By Rafki Fachrizal, Rabu, 30 Mei 2018 | 12:31 WIB

NTT Security kembali merilis hasil studi terbaru mereka bertajuk Global Threat Intelligence 2018. Bekerja sama dengan Dimension Data, studi terbaru ini memberikan gambaran mengenai seperti apa dan seberapa besar serangan di dunia siber yang terjadi di sepanjang tahun 2017.  

Dalam studi tersebut terungkap, industri keuangan menjadi menjadi salah satu target serangan tertinggi yang dilakukan penjahat siber saat ini. Untuk lebih lengkapnya, industri keuangan mengalami serangan sebesar 26%, industri teknologi 19%, industri bisnis dan layanan profesional 10%, industri manufaktur 9%, dan industri retail 8%.

“Secara total ada 150 juta serangan cybersecurity ditahun 2017. Itu terdeteksi dari 10 security operation center yang kami miliki di seluruh dunia.

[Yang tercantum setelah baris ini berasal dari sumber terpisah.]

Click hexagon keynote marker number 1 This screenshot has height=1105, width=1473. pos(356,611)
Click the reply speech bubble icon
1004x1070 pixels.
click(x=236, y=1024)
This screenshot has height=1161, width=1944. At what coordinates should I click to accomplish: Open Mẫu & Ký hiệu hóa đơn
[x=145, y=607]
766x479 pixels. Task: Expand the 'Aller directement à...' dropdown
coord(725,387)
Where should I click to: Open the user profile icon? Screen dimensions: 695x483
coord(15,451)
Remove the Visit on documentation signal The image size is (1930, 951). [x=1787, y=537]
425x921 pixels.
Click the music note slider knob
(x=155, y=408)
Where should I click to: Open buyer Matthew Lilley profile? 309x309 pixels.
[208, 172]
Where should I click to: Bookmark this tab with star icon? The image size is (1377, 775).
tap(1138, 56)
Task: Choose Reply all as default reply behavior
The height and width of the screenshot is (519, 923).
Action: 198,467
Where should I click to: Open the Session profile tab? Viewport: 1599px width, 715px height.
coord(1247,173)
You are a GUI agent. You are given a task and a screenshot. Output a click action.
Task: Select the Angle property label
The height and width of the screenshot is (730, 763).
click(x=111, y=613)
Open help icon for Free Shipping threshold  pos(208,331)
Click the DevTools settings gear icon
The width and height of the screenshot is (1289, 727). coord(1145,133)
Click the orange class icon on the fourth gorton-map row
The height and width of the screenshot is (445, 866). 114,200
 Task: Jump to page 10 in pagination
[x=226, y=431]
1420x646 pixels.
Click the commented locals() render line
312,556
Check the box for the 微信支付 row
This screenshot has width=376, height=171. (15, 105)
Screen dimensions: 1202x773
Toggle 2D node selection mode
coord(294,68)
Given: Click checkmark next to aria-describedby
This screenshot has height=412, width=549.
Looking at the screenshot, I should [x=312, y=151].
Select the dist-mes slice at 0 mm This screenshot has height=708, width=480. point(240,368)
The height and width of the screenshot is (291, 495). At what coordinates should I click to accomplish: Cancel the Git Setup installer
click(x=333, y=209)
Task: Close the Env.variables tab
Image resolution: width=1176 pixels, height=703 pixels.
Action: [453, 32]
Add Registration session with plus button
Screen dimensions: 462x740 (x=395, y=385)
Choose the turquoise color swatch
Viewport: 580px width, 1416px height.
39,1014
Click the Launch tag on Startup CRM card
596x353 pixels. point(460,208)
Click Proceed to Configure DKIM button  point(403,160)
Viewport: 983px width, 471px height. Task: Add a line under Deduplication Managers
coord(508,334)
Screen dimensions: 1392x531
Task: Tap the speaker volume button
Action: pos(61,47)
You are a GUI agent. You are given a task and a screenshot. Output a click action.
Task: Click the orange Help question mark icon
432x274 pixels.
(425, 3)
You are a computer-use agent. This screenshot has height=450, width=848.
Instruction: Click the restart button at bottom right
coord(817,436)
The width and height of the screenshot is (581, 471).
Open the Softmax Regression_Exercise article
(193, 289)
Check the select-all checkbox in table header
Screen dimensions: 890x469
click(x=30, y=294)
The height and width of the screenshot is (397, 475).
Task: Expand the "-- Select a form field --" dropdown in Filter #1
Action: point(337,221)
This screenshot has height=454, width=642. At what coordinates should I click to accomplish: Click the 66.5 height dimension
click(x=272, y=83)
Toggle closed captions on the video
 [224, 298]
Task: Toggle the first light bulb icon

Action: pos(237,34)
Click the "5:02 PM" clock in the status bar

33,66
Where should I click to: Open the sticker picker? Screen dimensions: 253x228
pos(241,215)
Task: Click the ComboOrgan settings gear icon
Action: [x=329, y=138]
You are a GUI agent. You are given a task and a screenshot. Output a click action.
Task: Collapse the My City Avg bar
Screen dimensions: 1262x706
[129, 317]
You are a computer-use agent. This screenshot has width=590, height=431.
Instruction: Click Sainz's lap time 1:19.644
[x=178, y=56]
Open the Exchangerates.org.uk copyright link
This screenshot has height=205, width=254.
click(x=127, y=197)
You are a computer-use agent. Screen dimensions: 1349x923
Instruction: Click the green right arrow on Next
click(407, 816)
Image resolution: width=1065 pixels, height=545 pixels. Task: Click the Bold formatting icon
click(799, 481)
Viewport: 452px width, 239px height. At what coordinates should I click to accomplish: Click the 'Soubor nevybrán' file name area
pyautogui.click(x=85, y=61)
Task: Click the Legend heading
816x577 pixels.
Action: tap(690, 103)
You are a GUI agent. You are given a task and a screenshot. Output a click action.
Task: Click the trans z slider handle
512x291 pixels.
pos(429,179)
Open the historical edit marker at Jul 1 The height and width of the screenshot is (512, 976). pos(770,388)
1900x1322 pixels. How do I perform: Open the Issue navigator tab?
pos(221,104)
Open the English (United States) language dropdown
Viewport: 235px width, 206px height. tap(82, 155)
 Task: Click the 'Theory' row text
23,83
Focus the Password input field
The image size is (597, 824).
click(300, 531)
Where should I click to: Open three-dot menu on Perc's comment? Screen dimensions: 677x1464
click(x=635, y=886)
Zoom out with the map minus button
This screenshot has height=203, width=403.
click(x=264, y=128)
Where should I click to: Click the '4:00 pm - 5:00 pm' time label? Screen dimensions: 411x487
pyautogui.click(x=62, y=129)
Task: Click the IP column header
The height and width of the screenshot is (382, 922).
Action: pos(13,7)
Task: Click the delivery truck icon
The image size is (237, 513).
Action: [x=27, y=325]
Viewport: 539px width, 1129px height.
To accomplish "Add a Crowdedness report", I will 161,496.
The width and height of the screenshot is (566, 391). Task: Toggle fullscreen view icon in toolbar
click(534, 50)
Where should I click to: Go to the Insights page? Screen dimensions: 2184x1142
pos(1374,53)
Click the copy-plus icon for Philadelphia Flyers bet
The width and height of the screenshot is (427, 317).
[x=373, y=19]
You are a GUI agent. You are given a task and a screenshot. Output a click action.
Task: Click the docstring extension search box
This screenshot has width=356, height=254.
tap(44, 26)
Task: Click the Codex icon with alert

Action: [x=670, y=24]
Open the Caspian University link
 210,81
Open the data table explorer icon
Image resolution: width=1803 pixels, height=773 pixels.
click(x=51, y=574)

Industri keuangan masih menjadi target nomor satu serangan, walaupun ada sedikit penurunan dari tahun sebelumnya,” kata ucap Hendra Lesmana, Country General Manager, Dimension Data Indonesia, dalam wawancara eksklusif bersama InfoKomputer.

“Selain industri keuangan, perusahaan-perusahaan yang bergerak di bidang teknologi juga menerima serangan yang cukup signifikan,” tambahnya.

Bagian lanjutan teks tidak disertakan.